The way Christmas is celebrated in our culture is the worst possible thing that can happen. Consider; this is Advent, a time to prepare our hearts and souls for the coming of Christ. It is a time of repentance, it is a time of renewal, it is a time to detach ourselves from all the things that hinder our ability to welcome the light of Christ into our lives.

But what are we doing? We are running around, we are captivated by all the shiny objects and blinking lights. We are indulging in feasts and treats and all sorts of things. We are perhaps asking for gifts of entertainment and distraction, we are purchasing those same things for others, and in the end, what do those things do?

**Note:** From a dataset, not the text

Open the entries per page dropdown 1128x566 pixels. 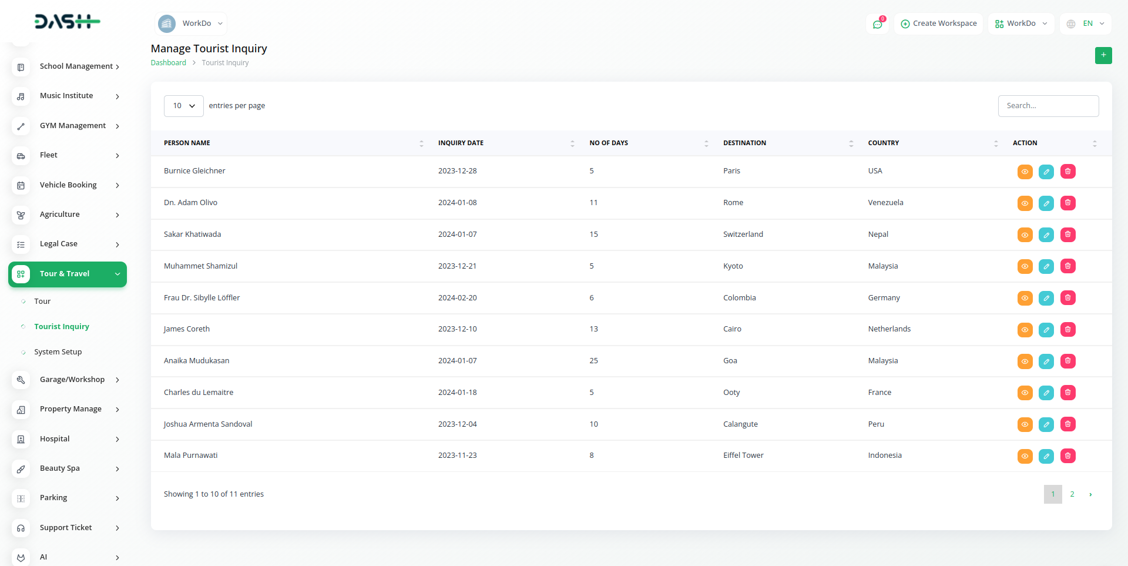(183, 106)
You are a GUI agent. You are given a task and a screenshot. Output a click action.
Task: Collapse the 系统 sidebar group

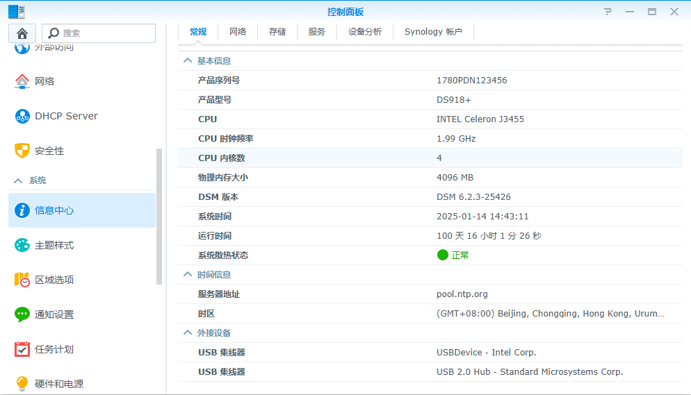[x=18, y=180]
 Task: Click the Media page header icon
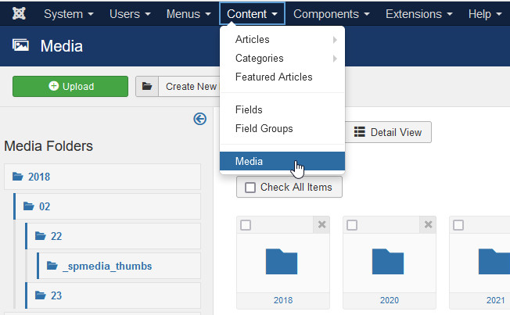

They take us away from Jesus Christ, because they are mere baubles; they are distractions that cause us to give our time and our focus to anything other than God.

So during this season of Advent, instead of retreating into our private rooms to pray to our Father in heaven, rather than spending moments of quiet and reflection so that we can remove things that are incompatible with God's grace, we are adding to the barriers between ourselves and Him.

And so it will be that when Christmas comes, instead of resembling the Shepherds who watched the flocks by night, we will be the rebellious people, turning our backs on the light so that we can focus on the emptiness of the world. We are choosing to blind ourselves.

Where is the sense in that?

It's still Advent, and it's not too late to withdraw from the world and examine our relationship with the Lord. Most parishes offer regular Confssions or even a special day of Reconciliation. Two parishes near me will offer individual confessions from 12 or 1 pm to 9 pm at night with many priests available, and I know of several other parishes doing the same thing.

There is still time; examine your life, and if you're not ready to welcome the Christ child...well...you know what to do.

O come, O come, Emmanuel
And ransom captive Israel
That mourns in lonely exile here
Until the Son of God appear
Rejoice! Rejoice! Emmanuel
Shall come to thee, O Israel.

5 comments:

Angela Messenger said...

Good post! Don't you just love it when the Lord lifts the curtain back for a moment and in an instant YOU JUST KNOW! *sigh!*(of deep satisfaction!!!)

UltraCrepidarian said...

Well said!

And that's one of my FAVOURITE Christmas hymns. The other favourite is Tu Scendi Dalle Stelle.

My boys and I pray every morning for God to make us ready this advent to receive Jesus in a new and deeper way this Christmas, than we have ever experienced before.

This is why when we rush past Advent, and get all caught up in the secular silliness around Christmas, we do our souls great harm.

W

uncle jim said...

thanks for this post

Hidden One said...

Growing up (Protestant), it was my favourite Christmas-related hymn. Still is.

Woodrow said...

Since I was received into the Church at the Easter 2004 Vigil, I've never really followed the Church Year. This is my first time really trying to focus on Advent: the Second Coming of Christ (the first two weeks) and the First Coming (the second two weeks). The verse of "O Come, O Come, Emmanuel" that speaks to me the most this Advent is
"O Come, O Come, great Lord of
might,
Who to Thy tribes on Sinai's
height,
In ancient times once gavt the Law
In cloud and majesty and awe."

It gives me a feel for the Ancient Faith. It reminds me that the same God whose voice scared the people so much that they insisted Moses stand between Him and them, came as a little baby. Will we ever grasp the mystery?

Merry Christmas, Adoro and every one!